Start of Block
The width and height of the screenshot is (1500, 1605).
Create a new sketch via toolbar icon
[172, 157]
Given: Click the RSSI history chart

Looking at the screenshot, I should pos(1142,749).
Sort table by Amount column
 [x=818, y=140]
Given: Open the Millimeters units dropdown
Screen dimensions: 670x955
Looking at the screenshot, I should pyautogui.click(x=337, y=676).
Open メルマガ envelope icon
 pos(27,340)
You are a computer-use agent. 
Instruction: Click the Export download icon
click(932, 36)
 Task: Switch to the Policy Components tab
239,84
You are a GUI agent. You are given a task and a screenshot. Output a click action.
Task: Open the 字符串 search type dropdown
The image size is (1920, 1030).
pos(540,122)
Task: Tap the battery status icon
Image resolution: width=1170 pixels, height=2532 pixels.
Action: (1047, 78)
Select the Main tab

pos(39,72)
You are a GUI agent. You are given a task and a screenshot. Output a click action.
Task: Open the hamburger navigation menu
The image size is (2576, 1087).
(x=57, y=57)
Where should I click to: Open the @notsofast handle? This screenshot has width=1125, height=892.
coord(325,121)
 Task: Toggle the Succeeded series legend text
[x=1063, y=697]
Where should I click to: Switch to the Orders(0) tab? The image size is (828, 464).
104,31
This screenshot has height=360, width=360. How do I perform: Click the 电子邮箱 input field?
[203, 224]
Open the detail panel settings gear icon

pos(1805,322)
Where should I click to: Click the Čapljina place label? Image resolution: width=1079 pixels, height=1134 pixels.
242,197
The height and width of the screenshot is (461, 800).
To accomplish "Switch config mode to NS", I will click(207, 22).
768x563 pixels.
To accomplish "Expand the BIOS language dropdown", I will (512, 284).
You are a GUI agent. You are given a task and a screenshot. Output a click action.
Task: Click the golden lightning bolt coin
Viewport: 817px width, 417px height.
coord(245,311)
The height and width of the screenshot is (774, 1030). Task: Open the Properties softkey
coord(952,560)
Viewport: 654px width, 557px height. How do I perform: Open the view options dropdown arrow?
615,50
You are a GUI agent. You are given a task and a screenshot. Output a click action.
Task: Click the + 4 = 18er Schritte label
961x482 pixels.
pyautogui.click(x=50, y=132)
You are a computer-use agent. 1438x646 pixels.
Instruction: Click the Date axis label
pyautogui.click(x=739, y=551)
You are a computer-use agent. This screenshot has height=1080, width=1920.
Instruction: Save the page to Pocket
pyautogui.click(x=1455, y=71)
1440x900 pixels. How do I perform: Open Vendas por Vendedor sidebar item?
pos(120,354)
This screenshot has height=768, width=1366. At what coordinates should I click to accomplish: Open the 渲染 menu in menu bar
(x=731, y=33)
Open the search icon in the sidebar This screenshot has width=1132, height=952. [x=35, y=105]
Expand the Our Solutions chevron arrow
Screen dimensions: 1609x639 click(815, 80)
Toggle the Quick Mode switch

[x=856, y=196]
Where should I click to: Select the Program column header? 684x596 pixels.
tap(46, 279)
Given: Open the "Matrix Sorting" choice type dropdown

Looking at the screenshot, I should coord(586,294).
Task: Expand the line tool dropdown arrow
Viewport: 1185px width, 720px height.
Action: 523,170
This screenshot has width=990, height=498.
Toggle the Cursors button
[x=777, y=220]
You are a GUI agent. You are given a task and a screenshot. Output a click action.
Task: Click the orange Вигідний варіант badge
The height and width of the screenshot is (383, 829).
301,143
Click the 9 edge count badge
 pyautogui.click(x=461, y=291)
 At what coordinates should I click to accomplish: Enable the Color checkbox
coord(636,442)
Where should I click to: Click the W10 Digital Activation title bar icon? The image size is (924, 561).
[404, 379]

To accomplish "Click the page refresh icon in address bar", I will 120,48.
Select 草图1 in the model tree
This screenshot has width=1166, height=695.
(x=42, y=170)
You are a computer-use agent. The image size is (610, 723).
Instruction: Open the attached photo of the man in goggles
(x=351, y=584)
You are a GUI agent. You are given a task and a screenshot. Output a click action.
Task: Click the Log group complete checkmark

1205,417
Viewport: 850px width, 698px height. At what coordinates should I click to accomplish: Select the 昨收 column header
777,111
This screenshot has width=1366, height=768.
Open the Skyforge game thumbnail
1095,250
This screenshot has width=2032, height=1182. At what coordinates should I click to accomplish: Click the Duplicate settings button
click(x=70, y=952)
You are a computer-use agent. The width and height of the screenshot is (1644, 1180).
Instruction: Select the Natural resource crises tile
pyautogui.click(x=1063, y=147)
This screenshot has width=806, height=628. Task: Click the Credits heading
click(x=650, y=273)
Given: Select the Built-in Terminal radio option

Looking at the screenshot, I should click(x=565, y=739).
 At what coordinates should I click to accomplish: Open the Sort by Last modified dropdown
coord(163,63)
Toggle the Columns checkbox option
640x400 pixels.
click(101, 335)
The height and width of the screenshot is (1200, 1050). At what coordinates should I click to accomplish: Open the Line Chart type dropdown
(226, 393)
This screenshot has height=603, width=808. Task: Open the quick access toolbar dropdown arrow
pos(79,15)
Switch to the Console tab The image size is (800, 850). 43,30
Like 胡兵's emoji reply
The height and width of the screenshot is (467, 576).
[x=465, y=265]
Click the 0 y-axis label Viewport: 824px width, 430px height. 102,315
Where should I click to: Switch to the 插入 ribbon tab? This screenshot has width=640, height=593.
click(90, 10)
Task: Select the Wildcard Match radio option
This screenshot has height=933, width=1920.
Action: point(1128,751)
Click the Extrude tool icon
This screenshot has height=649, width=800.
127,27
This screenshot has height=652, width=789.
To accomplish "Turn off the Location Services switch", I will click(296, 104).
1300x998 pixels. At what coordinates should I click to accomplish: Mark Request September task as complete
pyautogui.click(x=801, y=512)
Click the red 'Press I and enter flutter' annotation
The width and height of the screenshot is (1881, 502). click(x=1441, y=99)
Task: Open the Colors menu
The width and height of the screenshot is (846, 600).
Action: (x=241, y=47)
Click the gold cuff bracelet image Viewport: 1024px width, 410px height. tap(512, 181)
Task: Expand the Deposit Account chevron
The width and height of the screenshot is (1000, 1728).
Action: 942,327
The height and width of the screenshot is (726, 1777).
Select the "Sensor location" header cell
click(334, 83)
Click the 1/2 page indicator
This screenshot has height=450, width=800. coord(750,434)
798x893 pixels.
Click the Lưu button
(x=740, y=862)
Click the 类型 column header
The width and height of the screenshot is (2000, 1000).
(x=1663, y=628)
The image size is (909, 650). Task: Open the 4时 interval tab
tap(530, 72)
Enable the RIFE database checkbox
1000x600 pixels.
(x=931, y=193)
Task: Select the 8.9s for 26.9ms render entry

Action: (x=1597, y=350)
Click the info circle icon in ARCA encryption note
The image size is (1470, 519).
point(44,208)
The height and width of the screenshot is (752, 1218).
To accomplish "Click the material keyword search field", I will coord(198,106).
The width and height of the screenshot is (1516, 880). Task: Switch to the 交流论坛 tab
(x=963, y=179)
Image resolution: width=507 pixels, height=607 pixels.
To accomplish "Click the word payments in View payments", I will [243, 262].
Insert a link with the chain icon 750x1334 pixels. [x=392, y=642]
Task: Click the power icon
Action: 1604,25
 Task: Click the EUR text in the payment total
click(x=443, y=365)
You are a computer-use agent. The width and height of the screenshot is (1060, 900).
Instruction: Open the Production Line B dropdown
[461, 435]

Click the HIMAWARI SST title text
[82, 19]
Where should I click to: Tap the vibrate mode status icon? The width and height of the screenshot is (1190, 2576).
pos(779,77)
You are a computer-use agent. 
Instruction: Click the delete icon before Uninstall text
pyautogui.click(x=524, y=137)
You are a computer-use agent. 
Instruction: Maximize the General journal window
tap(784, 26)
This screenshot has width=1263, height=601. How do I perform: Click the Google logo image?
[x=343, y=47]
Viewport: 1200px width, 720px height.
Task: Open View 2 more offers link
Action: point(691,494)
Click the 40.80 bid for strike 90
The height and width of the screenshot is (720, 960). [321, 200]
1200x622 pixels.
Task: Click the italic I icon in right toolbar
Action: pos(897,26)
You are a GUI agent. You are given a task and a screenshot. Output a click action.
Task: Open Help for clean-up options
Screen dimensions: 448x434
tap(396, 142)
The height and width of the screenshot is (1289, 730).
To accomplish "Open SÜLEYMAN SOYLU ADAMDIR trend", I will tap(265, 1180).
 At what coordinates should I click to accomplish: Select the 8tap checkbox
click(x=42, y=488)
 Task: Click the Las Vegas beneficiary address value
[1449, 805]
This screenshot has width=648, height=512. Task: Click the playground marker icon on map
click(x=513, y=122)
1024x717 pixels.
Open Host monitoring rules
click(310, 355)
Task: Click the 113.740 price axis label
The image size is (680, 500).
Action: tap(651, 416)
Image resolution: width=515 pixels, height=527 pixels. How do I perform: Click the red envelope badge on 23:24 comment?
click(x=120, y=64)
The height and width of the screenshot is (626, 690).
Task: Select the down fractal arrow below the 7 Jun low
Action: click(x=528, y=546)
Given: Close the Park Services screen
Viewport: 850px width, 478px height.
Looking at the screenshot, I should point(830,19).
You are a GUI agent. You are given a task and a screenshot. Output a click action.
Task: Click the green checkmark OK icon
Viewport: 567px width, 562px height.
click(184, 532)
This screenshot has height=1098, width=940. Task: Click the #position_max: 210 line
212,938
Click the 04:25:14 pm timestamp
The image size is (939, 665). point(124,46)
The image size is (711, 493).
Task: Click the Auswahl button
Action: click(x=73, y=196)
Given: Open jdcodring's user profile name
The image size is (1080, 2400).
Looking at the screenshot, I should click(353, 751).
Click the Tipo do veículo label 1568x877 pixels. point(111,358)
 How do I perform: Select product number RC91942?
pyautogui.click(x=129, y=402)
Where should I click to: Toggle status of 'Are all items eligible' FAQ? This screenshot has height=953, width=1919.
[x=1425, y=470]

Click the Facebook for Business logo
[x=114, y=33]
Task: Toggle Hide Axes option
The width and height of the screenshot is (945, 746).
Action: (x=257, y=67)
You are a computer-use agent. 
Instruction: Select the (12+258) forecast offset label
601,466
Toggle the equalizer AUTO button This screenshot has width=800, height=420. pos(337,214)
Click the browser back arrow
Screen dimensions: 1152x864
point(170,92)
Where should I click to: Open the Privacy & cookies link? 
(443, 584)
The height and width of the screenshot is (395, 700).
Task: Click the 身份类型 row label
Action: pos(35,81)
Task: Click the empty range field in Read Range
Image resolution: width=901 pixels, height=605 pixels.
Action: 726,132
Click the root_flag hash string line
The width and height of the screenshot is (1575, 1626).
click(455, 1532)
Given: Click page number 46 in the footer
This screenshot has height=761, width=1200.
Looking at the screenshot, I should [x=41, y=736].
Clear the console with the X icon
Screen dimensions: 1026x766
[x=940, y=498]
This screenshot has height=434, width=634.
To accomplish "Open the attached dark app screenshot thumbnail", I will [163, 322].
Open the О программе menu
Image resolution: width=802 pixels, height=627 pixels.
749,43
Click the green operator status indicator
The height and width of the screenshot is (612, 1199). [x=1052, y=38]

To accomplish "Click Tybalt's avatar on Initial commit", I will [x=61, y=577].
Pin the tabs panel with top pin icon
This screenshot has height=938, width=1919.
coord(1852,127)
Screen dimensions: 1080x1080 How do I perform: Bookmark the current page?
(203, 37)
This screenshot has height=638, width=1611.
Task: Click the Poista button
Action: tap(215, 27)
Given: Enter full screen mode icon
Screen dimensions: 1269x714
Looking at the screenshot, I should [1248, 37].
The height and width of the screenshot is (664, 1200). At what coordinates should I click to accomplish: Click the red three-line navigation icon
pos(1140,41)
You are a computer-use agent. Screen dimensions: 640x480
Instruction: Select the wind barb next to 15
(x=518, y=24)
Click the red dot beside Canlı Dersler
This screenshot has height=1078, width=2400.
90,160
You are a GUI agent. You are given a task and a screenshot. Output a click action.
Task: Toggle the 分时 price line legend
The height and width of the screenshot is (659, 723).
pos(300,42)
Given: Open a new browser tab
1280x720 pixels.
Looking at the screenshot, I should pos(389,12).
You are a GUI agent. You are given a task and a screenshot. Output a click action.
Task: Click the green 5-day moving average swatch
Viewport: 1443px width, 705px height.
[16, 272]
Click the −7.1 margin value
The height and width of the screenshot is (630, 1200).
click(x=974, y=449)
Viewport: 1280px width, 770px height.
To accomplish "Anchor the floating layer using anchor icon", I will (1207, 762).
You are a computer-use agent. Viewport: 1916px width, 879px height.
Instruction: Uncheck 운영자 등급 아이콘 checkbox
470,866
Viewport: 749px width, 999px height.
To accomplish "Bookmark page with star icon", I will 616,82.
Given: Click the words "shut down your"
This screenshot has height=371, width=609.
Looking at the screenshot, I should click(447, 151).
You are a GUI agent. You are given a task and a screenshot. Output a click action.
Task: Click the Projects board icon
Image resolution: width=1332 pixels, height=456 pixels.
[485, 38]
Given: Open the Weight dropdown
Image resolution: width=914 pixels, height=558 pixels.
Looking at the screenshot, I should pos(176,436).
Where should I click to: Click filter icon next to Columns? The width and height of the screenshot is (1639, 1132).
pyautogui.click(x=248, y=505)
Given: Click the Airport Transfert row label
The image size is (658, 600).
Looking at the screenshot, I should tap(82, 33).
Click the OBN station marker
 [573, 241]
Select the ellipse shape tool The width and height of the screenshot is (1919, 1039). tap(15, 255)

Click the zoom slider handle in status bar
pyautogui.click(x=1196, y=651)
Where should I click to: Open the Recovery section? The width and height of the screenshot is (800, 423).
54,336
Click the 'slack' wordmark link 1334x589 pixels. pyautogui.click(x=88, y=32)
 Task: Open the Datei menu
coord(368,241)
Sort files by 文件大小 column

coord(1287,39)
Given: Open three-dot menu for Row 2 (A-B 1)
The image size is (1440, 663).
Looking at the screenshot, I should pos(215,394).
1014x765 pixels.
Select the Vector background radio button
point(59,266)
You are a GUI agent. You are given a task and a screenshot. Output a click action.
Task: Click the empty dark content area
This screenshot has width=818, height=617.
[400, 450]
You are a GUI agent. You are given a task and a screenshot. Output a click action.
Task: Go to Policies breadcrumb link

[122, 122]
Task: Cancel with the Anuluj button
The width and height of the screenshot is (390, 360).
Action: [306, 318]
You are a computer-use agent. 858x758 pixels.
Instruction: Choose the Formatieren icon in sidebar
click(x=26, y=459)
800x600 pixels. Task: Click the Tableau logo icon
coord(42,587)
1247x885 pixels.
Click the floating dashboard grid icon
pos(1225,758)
End of Block
For every line above that includes the string "price", copy the line.

## ANSWER SECTION:
Task: Click the 113.740 price axis label
Task: Toggle the 分时 price line legend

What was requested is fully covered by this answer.